[BEGIN GIVEN TEXT]

If crunchy cucumbers and a flavor-packed salad dressing is your thing too, let’s get started right away!
Salad ingredients
Let’s look at what goes into this easy salad recipe:
(You can find the exact measurements and instructions in the printable recipe card at the end of this page.)
- Vegetables:
- Cucumber: I prefer Japanese cucumbers for this salad recipe. They are thin skinned and have minimal seeds. They have less water content than other types of cucumbers. They are the sweetest and most flavorful crisp cucumbers. Can’t find them? Use baby cucumbers or Persian cucumbers.
- Carrots: Choose bright and firm ones.
- Other vegetables: You can add a red onion and bell pepper, too.
- Asian sesame dressing ingredients:
- White sesame seeds: You can buy roasted sesame seeds. If not available, buy raw sesame seeds and roast them. Alternatively, you can also buy roasted sesame paste from any Asian store.
- Sesame oil: One of the ingredients that contribute to the Asian flavors. You can use olive oil, but with a slight difference in taste.
- Rice vinegar: If you love fruity flavors, you can substitute it with apple cider vinegar.
- Ginger and garlic powder: Using ground versions helps you avoid biting into raw ginger and garlic.
- Lemon juice or lime juice.
- Honey: Replace with sugar for a vegan recipe.
- Light soy sauce gives a mild umami flavor without overpowering the salad dressing.
- Red pepper flakes and black pepper
- Fresh herbs: Green onions or cilantro. Fresh mint also goes well with this Asian salad.
- Other mix-ins: Any combination of toasted nuts and seeds like peanuts, white/black sesame seeds or cashews.
How to make carrot cucumber salad
This simple recipe for Asian carrot salad with cucumbers is almost done once you salt the cucumbers and make roasted sesame paste. The rest is just combining the ingredients together.
1. Salt the cucumbers
As we all know, cucumbers have a lot of water content. It can turn a crunchy salad into a soggy one the moment you add seasoning.
The trick is to remove as much moisture from the cucumbers as possible. This involves a couple of simple steps.
Start with trimming and slicing them THE RIGHT WAY.
Trim the ends of the cucumber and halve lengthwise. Using the back of a spoon, remove the pulp in the middle.
Slice the halves thinly. (Leave the skin on.)
Mix the cucumber slices with salt. Leave them to drain in a colander for 30 minutes.
2. Make roasted sesame dressing
Deep-roast the sesame seeds: (Skip this step if you’re using roasted sesame paste.)
Heat a large pan or wok. Roast sesame seeds to a golden brown on low heat.
Even if your seeds are pre-roasted, roast them for a few minutes to deepen the flavor and color.
Let the seeds cool a bit. Using a spice blender or food processor, grind the seeds.
Initially, they will have a grainy texture. Scrape the sides and keep grinding. Eventually the seeds will release oil and form a smooth paste.
Toast sesame oil: Make this super-quick chilli oil: Heat sesame oil in a small pan on low heat.

[END GIVEN TEXT]

TASKS TO CARRY OUT:
1. From the carrot cucumber salad recipe, answer each:
(a) What can replace honey to make the recipe vegan?
(b) How long should the salted cucumber slices drain in the colander?
(c) For someone who loves fruity flavors, what can stand in for rice vinegar?
2. Pick up the carrot cucumber salad recipe right after its final sentence and carry on writing it.

[BEGIN RECORD LIST]

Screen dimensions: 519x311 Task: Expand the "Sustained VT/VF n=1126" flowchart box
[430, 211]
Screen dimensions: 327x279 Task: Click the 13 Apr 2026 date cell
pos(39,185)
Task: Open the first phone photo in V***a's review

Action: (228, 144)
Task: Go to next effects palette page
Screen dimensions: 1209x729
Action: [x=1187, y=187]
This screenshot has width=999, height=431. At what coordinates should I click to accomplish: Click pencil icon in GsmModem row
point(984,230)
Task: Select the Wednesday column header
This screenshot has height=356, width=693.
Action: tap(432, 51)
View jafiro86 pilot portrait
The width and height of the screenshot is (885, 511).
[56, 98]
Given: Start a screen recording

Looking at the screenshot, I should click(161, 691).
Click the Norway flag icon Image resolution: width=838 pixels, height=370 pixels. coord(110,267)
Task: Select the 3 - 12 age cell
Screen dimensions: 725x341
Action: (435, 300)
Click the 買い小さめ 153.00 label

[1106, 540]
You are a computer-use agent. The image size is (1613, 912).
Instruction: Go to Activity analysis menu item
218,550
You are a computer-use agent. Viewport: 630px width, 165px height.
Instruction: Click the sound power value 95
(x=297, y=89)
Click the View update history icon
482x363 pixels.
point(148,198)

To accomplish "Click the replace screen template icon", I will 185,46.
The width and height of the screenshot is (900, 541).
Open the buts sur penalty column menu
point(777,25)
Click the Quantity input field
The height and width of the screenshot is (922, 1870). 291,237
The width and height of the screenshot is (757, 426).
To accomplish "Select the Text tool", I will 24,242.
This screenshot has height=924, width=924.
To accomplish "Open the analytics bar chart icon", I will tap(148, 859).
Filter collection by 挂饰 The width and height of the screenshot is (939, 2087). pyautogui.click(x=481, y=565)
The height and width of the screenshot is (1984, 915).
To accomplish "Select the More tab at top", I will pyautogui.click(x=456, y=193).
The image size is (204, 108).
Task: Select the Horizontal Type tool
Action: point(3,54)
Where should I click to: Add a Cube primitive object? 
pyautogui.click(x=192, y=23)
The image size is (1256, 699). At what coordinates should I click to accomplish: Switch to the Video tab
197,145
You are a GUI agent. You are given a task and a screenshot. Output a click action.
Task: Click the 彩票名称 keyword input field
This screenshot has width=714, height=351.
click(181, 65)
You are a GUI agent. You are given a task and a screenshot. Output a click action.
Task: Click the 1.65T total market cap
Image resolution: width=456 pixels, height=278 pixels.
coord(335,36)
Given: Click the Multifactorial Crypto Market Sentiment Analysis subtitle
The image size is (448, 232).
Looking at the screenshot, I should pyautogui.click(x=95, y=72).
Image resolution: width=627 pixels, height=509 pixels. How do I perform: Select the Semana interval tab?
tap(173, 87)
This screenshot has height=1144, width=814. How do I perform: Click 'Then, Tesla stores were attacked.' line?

[END RECORD LIST]

RESPONSES TO THE EXERCISE:
1.
(a) Sugar
(b) 30 minutes
(c) Apple cider vinegar

2.
Add red pepper flakes and turn off the heat. Let it sizzle and cool down.
This way, you toast the sesame oil and infuse it with chili flavor simultaneously.
Mix the rest of the ingredients: Transfer the chili oil to a small bowl or salad dressing shaker. Add rice vinegar, lemon juice, honey, soy sauce, roasted sesame paste and black pepper.
Whisk or shake until the dressing is combined and emulsified. It will look like a thick vinaigrette dressing.
3. Add mix-ins and dressing
Transfer the sliced cucumbers to a large bowl. They would have released a lot of water by now. Wipe them dry using paper towels.
DO NOT RINSE. You’ll lose all that amazing flavor if you do. (Just pop a cucumber slice into your mouth and you’ll know what I’m talking about!)
Don’t worry about too much salt. There’s no added salt in this salad recipe, except for a little soy sauce, so we’re good here.
Thinly slice carrots into half-moons or matchsticks and add to the cucumber slices.
Drizzle the sesame dressing on the vegetables.
Crush roasted peanuts and add.
Chop cilantro and sprinkle on the salad.
Toss everything together and serve! On hot summer days, you can chill this salad and serve later.
Recipe tips
- For a hint of sweetness: Chop up some dried mangoes and mix-in.
- Cucumbers: Have only English cucumbers? No problem. Peel them partially and salt them longer (for about an hour).
- Fun take on sliced carrots: Use a peeler to shave off ribbons of carrot. Or julienne the carrots using a julienne peeler.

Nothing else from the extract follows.